China has also in recent times indicated that it wishes to shutter out online reporting by independent media outlets, such as Chinese citizen journalists, and foreign media operating news websites in China. This has taken place with the institution of new press limitations on foreign media operating online media in China and the arrest of high-profile citizen journalists such as Lu Yuyu. As this takes place concurrently with a renewed push for Chinese state media outlets to fill in the gaps of existing news coverage, very probably the Chinese government wishes to make a decided effort towards controlling all forms of news media in China, so as to control what news is relayed to Chinese citizens.

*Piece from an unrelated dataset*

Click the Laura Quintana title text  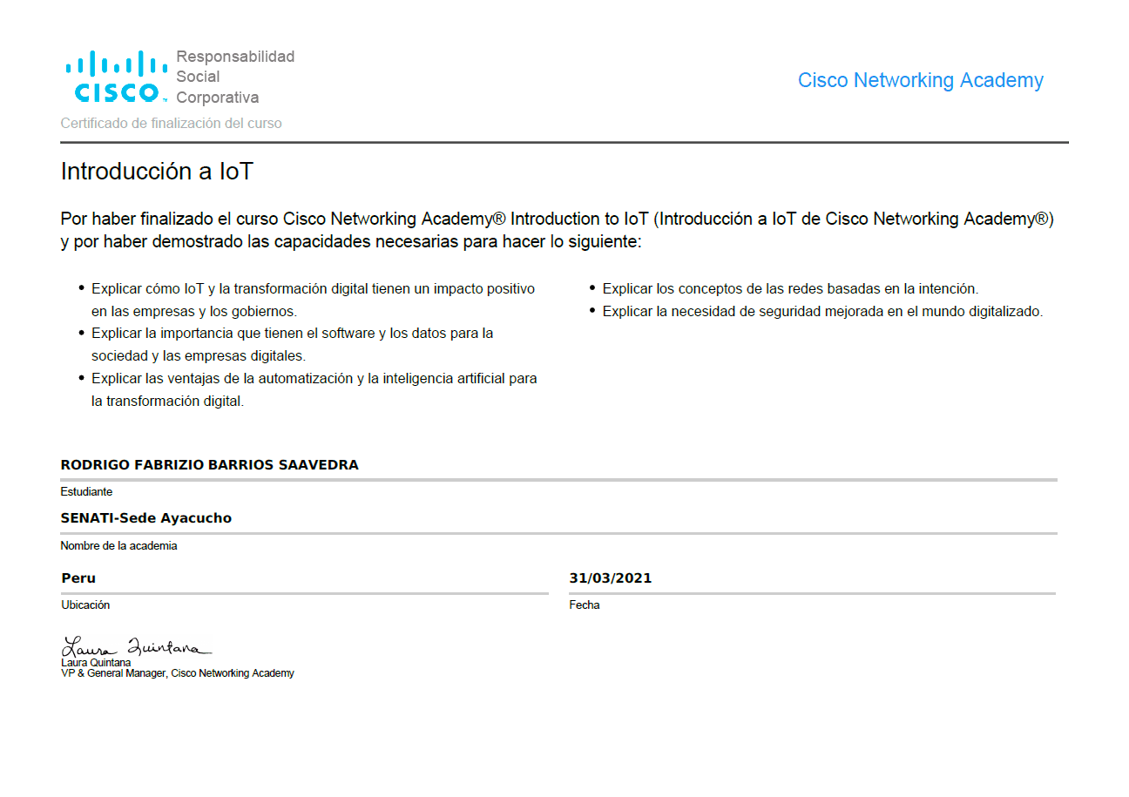point(95,662)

Real-time censorship on Wechat. Photo credit: Citizen Lab

Perhaps given the advanced development of Internet technologies in China, we can see China as pushing the envelope of Internet censorship and surveillance technologies then. Previously, vaguely dystopian fears were raised regarding Alibaba’s Sesame Credit system, in which users qualified for loans, expedited security checks at airports, waivers for car rentals, and other perks based on “social credit” awarded to users based on what was deemed good and socially acceptable behavior. Association with individuals deemed to be negative influences by the government would lead to a lowering of one’s score. This is currently a pilot-level program used in some provinces of China.

We can compare this productively then, to the Chinese government ordering all cars in the Uighur-majority Bayingolin Mongol Autonomous Prefecture in northwest Xinjiang to install GPS tracking systems in all cars, an act which possibly has no parallels in the world. Putting this together with present attempts by Chinese companies such as Baidu to develop self-driving cars, one can imagine how a combination of these two systems could lead in the future to all Chinese drivers having their movements tracked at all times by the Chinese government.

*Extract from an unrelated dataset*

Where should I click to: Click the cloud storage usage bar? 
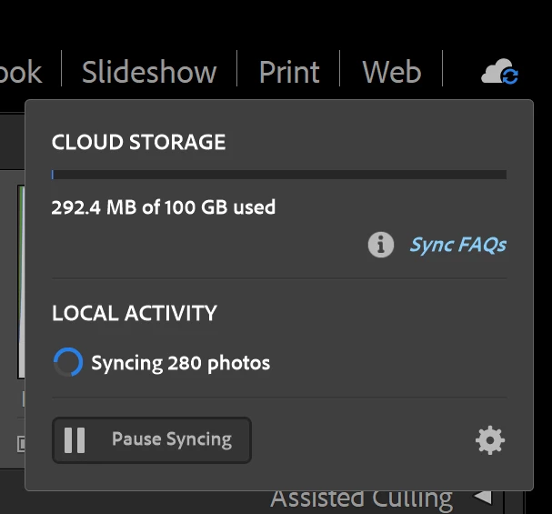click(279, 175)
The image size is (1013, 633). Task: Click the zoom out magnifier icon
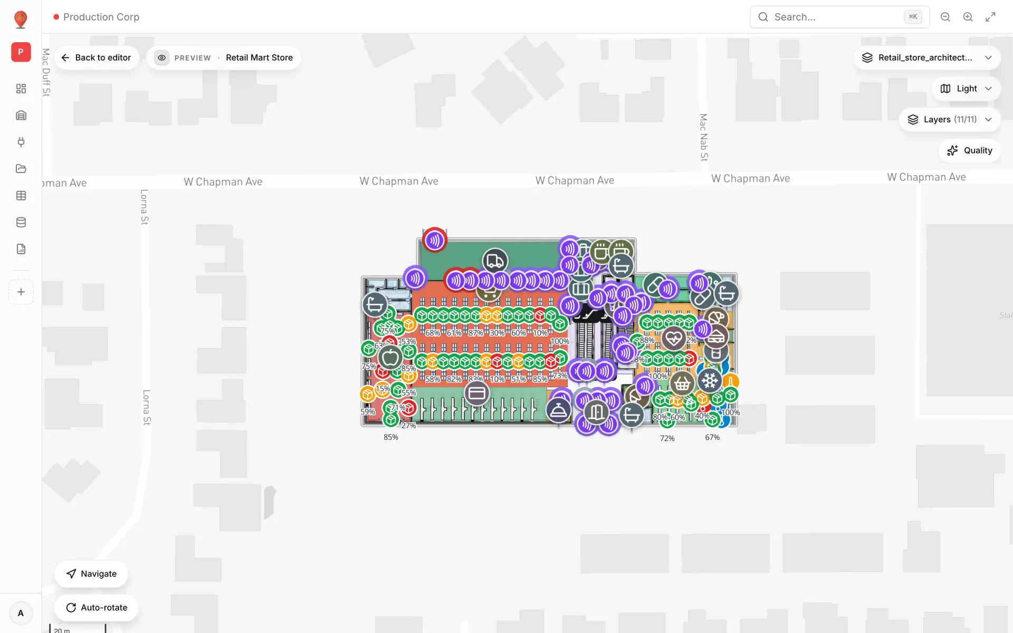[945, 17]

Ironically, with regard to online commentators being required to use their real names when commenting online, news and commentary websites in western countries have in recent years pondered instituting similar systems in order to avoid problems of anonymous harassment or abuse on the Internet. Likewise, despite the common view that the Internet is anonymous in nature, this is not so. Users have long been able to be tracked by their IP addresses, unless one is using a proxy or Internet privacy tools such as Tor. China is also far from the only country to institute wide-ranging systems of Internet surveillance, as seen in similar global surveillance of communications systems conducted by the United States, as revealed by the Edward Snowden revelations. It may be that this is a structural parallel between large, powerful countries, that is to say, empires, in the Internet age.

However, the recent push by the Chinese government to impose greater controls on the freedom of press, use of the Internet, and even to monitor personal behavior and travel, may be without precedent in human history. Such developments would indeed be impossible if not for the current advancement of Internet technology. And so, while many have hailed the development of the Internet as allowing for new possibilities in communication and culture, as well as the free distribution of information, it may be that in the hands of state actors Internet technologies can be turned towards conducting information surveillance and censorship on a level previously unimaginable in human history. For better or worse, China may go down in history as humanity’s case study of this fact.